The role of race in Chicago police’s abuse of power

A Chicago Police Department (CPD) detainment facility located at Homan Square has recently raised questions about the way the department handles detainees. A key issue is that many suspects are taken to the facility and detained there for excessive periods of time without being able to contact lawyers, family or friends. Essentially, suspects brought to Homan Square disappear for up to 48 hours before being charged and detained longer, or released.

Homan Square gained notoriety when three individuals protesting the 2012 NATO summit were arrested and detained at the facility. The CPD denied the arrests for hours after the suspects had been detained, delaying the detainees’ access to legal counsel for a full 24 hours.

The CPD has been accused and, in several cases, found guilty of torturing suspects in the past. In 2010, CPD detective and commander Jon Burge was found guilty of running a suspect torture ring in various parts of the city. For nearly 30 years, Jon Burge used electric shock, blunt objects and mock executions to torture African American suspects.

In 1989, Andrew Wilson accused Burge of torturing him. Despite bodily injuries that clearly demonstrated that Wilson had been tortured in Burge’s custody, Burge was not indicted. A second torture case was brought against Burge in 2006; once again, he was not indicted.

It took community activists, lawyers and religious leaders in Chicago more than 30 years of working through legal hurdles presented by pro-cop judges, institutional barriers to justice and the fraternal order of the police to hold a high-ranking Chicago cop accountable for his actions.

Though police abuse of minorities exists in many large cities, this sort of unequal treatment of black detainees gives Chicago’s African American community— and the entire city, for that matter—all the more reason to distrust the CPD. A relationship as broken as the one between the citizens of Chicago and its police department not only damages the people it unfairly hurts; it damages the city as a whole.

There’s no denying that urban decay is a serious problem in Chicago. The city’s historically discriminatory housing strategies have placed poor black residents in an impossibly difficult situation. Black residents in Chicago have little economic mobility, and the abusive practices of the police make this even worse.

The CPD has a responsibility to ensure the safety and well-being of all of its residents. Torture rings and the fraternal order of the police exemplify a system of policing that instead seeks to eliminate symptoms of urban decay rather than tackling it at its roots. By establishing torture rings and detaining suspects at unconstitutional, zero-communication sites, the CPD is exacerbating two serious problems.

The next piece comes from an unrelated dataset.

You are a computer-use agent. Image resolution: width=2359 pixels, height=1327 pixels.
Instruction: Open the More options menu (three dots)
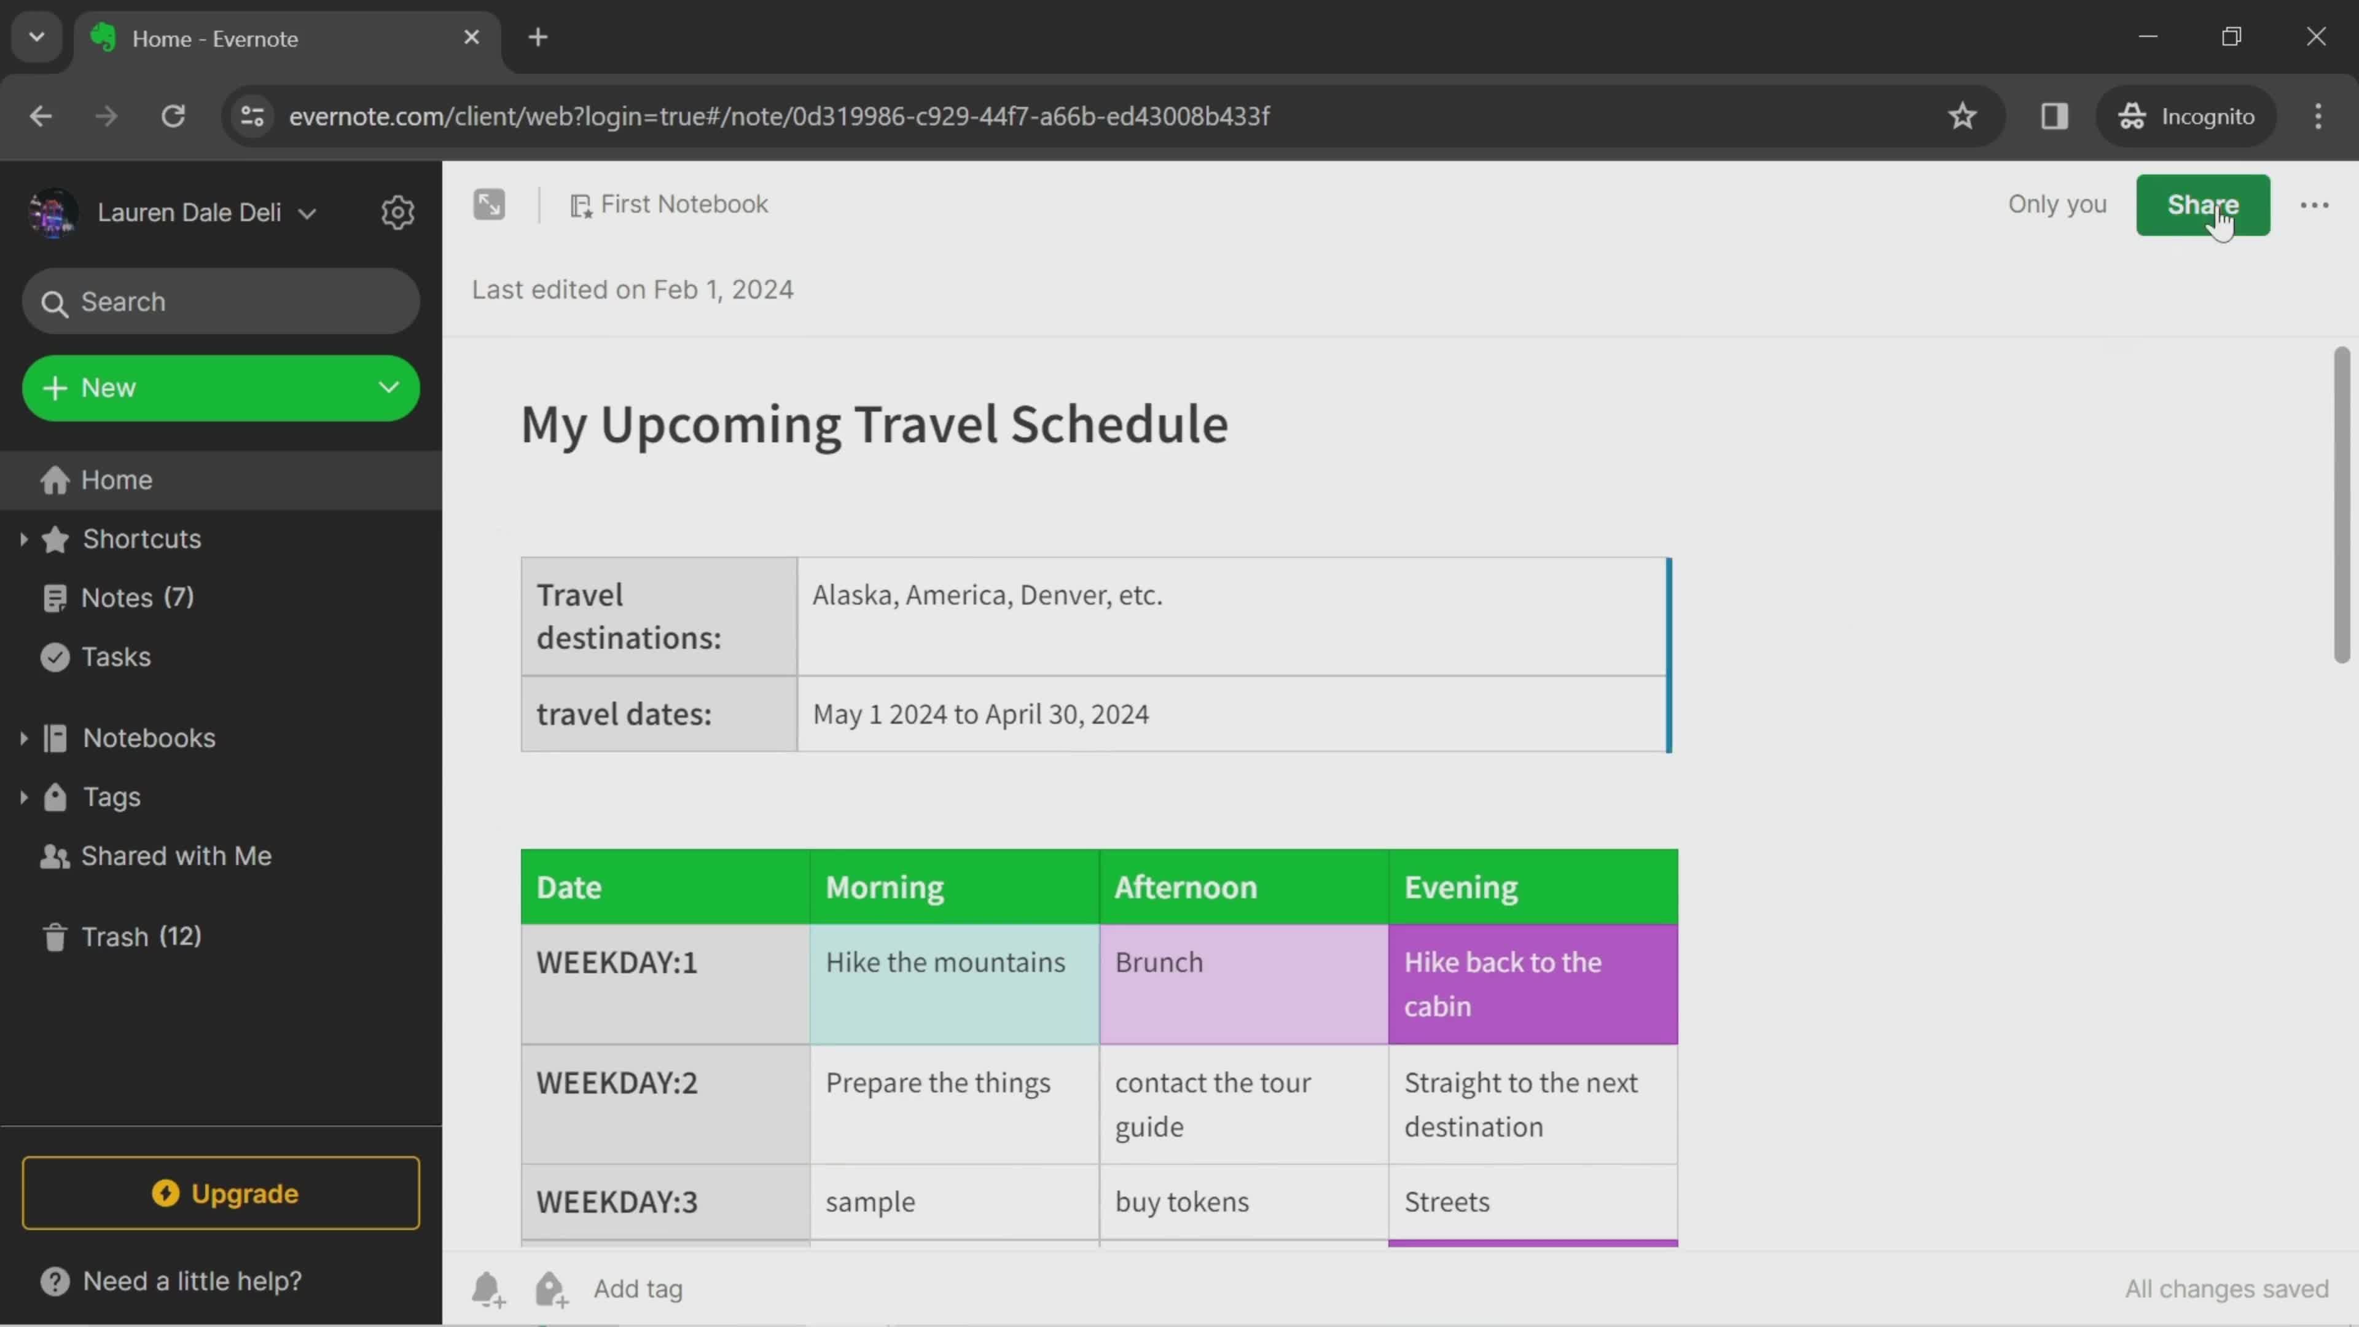2313,204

First, because previous police abuse cases have involved primarily minorities, we have every reason to believe that these practices disproportionately affect minorities, as does policing in general across the country. By detaining suspects in environments that deny access to legal counsel, friends or family, the department already stacks the odds overwhelmingly against suspects’ favor. This reinforces the institutional hurdles that Chicago’s black community has to overcome to achieve economic mobility and relief from the struggles associated with urban decay. This is true both for those who are charged with crimes and those who are not.

Second, the police establishes a regular practice of unconstitutional policing strategies. In major cities, there are many incidents in which rogue police units commit abuses without their department’s consent and are only disciplined internally. Cops may argue that this sort of work is necessary for the police to do their jobs. However, by allowing these abuses to go on, there’s no incentive for the police to search for alternative law enforcement strategies to replace the everyday “bag ‘n’ tag” that goes on in Chicago’s poor, black neighborhoods.

Rather than continue to find the most destructively efficient way to process Chicago’s minorities to prevent the spread of crime, the CPD should instead focus its efforts on alleviating poverty at one of its sources—young black Chicagoans in rough neighborhoods that are drawn into a cycle of poverty and crime.

The CPD needs to end practices that unfairly target minorities. The unequal treatment of minorities in the legal system directly contributes to the economic disadvantages within those communities that contribute to urban decay in the first place. Unfortunately, the abuse conducted by the CPD is more of a visible and ugly symbol of the city’s character than its architecture, culture or citizens ever could be.